O governo decidiu pelo mal menor ao facilitar a reestruturação do setor bancário
ALVARO AUGUSTO VIDIGAL
Antes de mais nada, a questão formulada pela Folha e a nossa resposta afirmativa devem ser bem qualificadas. O que efetivamente deve ser enfatizado é a preservação da integridade do sistema financeiro, e não o socorro a bancos individuais.
Sabemos que o sistema bancário brasileiro se desenvolveu à sombra da inflação. Captando depósitos e absorvendo recursos em trânsito num contexto de inflação elevada, os bancos brasileiros fizeram do "float" a principal fonte de seus lucros. A competição por depósitos gerou a multiplicação de agências, muitas das quais exibindo grande ostentação para atrair os clientes.

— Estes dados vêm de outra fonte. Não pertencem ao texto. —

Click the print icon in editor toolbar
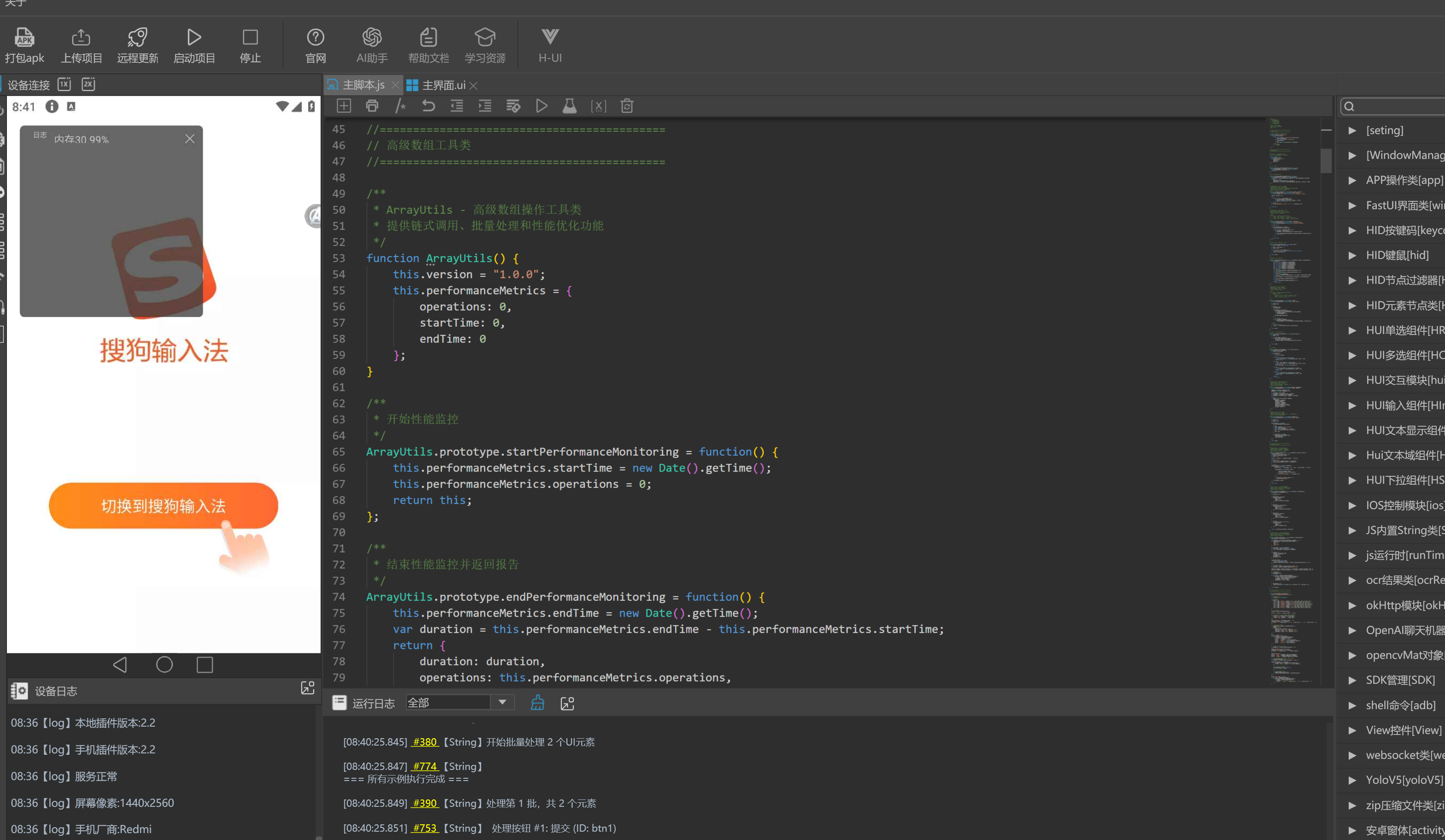 tap(371, 106)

Com a estabilidade, secou essa fonte generosa de lucros e os gigantescos custos de manutenção das agências tornaram-se aparentes. A readaptação ao ambiente sem inflação levou os bancos a ampliar seus empréstimos ao público.
Vieram as medidas restritivas de política monetária, a inadimplência dos tomadores de empréstimos, e aí os bancos começaram a ter problemas. Surgem os boatos sobre a situação de determinado banco e se inicia uma corrida dos depositantes. Nessa fase, ainda que o banco seja saudável e esteja apenas enfrentando problemas circunstanciais de liquidez, o movimento anormal de saques pode quebrar o banco.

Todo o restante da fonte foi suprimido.